Extracted information

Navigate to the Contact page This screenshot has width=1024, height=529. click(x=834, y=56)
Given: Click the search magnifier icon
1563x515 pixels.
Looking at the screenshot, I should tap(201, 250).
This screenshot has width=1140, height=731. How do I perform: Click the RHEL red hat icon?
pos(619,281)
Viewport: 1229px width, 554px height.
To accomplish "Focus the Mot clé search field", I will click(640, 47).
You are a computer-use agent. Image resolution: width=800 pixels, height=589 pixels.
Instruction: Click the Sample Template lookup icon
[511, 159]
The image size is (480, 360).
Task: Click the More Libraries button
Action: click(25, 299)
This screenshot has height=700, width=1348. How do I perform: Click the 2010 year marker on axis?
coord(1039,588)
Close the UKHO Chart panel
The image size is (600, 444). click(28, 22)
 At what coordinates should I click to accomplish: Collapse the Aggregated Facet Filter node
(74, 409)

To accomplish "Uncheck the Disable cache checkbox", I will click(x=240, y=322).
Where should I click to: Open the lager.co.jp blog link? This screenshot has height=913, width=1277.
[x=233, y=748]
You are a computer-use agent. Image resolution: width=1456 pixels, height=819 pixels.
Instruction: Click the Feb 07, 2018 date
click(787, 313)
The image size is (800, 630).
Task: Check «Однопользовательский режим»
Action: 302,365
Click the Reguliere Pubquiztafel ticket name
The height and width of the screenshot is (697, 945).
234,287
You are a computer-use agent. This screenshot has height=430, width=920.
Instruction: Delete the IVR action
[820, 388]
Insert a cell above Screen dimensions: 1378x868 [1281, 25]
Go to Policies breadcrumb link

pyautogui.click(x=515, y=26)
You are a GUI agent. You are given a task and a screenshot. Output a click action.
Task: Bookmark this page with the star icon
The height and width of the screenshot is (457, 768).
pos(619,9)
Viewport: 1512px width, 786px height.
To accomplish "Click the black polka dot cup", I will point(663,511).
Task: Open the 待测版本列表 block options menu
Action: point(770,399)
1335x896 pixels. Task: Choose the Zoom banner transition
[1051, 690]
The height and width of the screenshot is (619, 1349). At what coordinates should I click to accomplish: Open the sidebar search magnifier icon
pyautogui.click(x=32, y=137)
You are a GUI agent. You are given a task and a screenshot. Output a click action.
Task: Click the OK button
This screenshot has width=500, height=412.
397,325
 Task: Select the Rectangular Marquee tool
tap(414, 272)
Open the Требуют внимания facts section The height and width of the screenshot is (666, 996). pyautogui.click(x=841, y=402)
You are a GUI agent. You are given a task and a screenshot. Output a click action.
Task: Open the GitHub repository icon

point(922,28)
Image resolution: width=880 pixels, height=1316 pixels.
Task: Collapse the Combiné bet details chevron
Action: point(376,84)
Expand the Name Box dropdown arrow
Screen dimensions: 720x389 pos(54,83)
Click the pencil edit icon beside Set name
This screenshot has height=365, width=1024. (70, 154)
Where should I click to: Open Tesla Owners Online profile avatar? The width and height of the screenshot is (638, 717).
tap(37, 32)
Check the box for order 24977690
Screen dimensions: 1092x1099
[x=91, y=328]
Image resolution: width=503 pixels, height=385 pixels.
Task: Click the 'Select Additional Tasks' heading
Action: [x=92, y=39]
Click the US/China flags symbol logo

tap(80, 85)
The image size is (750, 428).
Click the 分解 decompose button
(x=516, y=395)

Exercise details
Please print, unchanged, the lines from the one holding "Click the pencil edit icon beside Set name" through the last line of the listing above, including both and omitting the rest.

Response to this exercise
Click the pencil edit icon beside Set name
This screenshot has height=365, width=1024. (70, 154)
Where should I click to: Open Tesla Owners Online profile avatar? The width and height of the screenshot is (638, 717).
tap(37, 32)
Check the box for order 24977690
Screen dimensions: 1092x1099
[x=91, y=328]
Image resolution: width=503 pixels, height=385 pixels.
Task: Click the 'Select Additional Tasks' heading
Action: [x=92, y=39]
Click the US/China flags symbol logo

tap(80, 85)
The image size is (750, 428).
Click the 分解 decompose button
(x=516, y=395)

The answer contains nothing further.